I spent two hours of my life yesterday tracking down a weird “bug”.
I trained a network on image patches to generate descriptors for a given patch size, i.e. the receptive field of my network should correspond to the patch size and in the end, I get a descriptor for this patch: for example I have a 25x25x(1chan) patch, and the output would be a 1x1x(descriptor size = chan) tensor.
I implemented all this in a fully convolutional manner, so I expected it to work as a dense feature descriptor, if I put images with a size larger than 25x25 into my net. So far everything went fine.
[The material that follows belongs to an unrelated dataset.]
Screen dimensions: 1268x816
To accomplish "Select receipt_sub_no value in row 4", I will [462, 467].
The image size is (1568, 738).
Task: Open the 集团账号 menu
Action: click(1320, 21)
However, in my architecture, I employ some Pooling layers. For all of them - EXCEPT ONE … - I explicitly stated the kernel size and the stride (e.g. k=5, s = 2). So in the end, I wondered, why I got a different effective stride than what I was expecting (effective stride = s1 x s2 x … ). And looking two hours into my code, I found a very embarrassing mistake that I made: for the one Pooling layer, where I didn’t explicitly stated the stride, I had a kernel_size of s = 3. And by default, the stride is set to kernel_size. This was completely unexpected for me, since I was used to the convolution syntax, where the stride=1 by default.
This behaviour is correctly documented, but at least for myself, it is pretty unexpected.
What do you think about this? Should the default value maybe set to 1? Did anyone else encounter this “problem”?